After locating the line with "997x836 pixels." in the entries below, output it and each following line up to and including the line with "Where should I", exactly and without pictures.
====== Data section ======
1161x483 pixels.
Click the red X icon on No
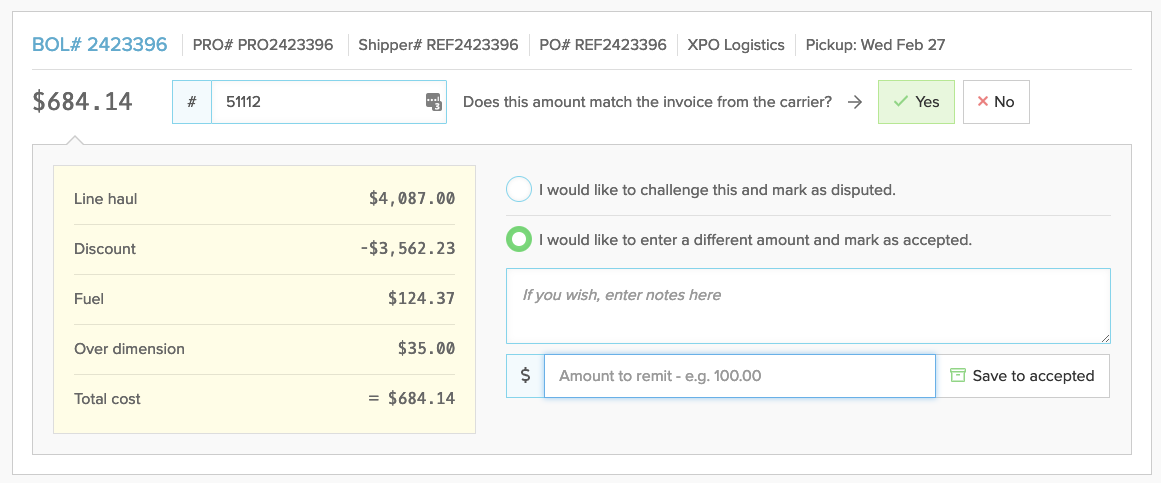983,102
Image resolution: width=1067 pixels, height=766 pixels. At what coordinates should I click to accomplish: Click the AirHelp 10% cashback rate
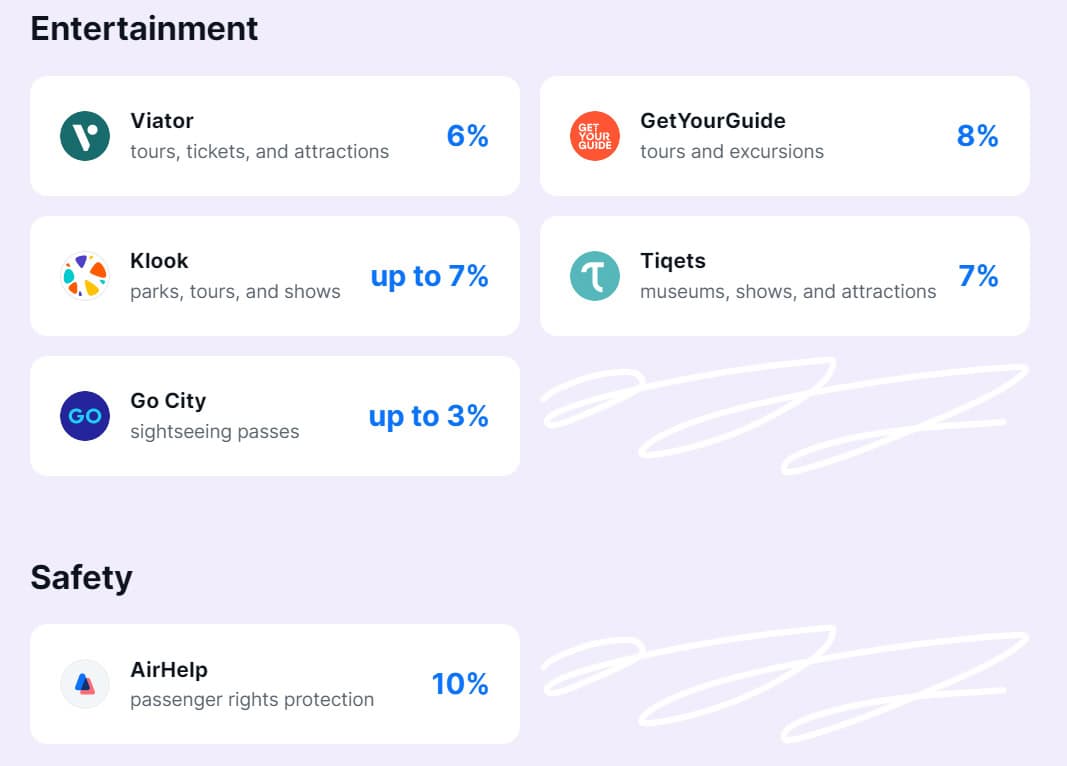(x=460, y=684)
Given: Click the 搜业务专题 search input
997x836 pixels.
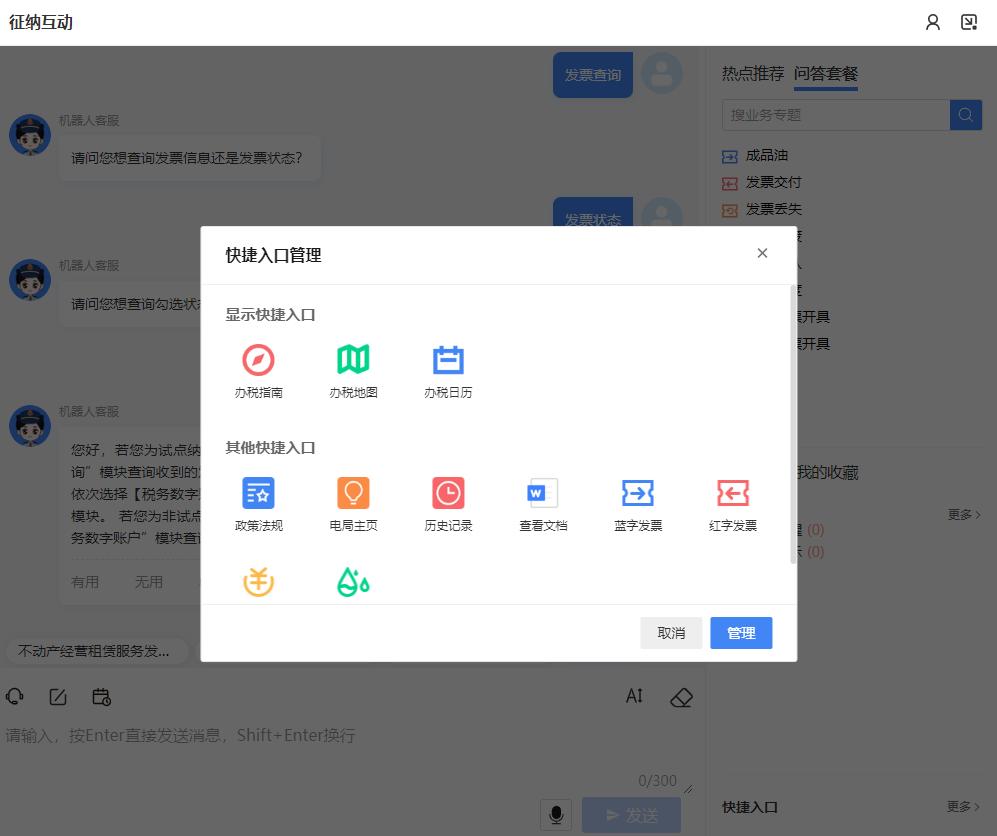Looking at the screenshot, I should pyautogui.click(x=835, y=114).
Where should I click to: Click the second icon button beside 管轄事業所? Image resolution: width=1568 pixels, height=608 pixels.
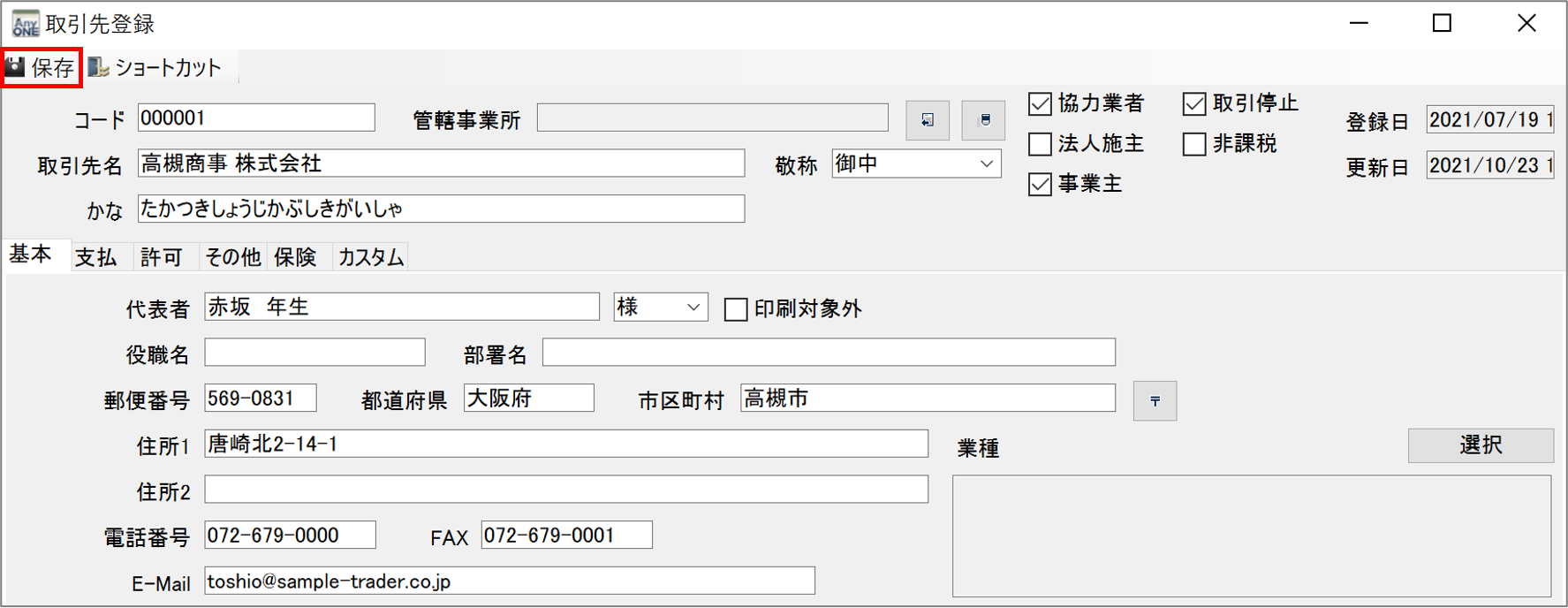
======
====== Data section ======
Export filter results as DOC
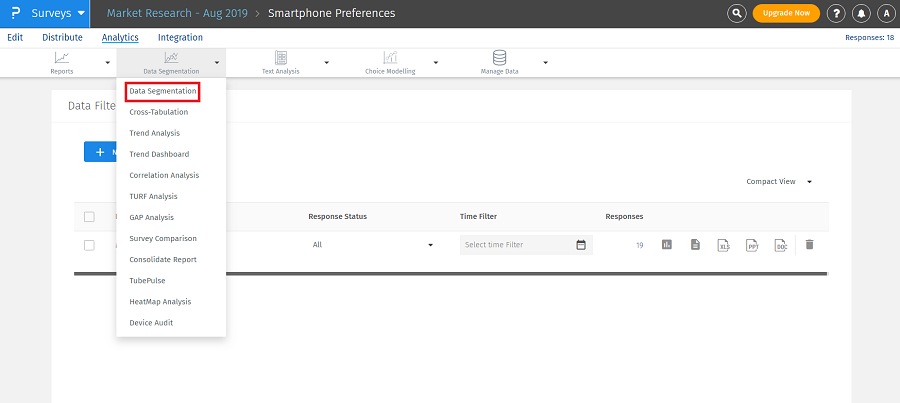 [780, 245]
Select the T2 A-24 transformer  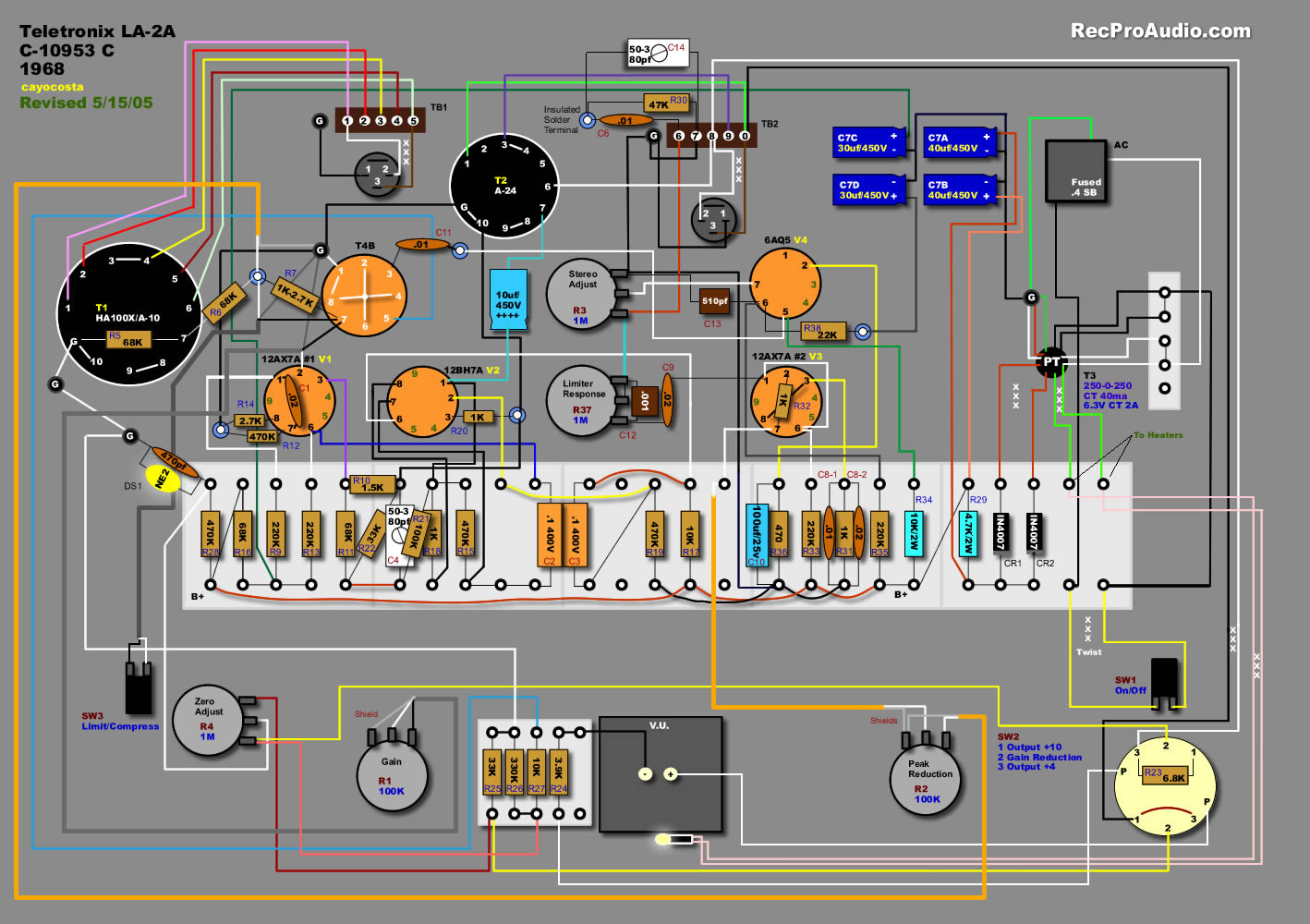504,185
======
### [Exercise output]
997x836 pixels.
Looking at the screenshot, I should pyautogui.click(x=835, y=114).
Where should I click to: Click the second icon button beside 管轄事業所? Image resolution: width=1568 pixels, height=608 pixels.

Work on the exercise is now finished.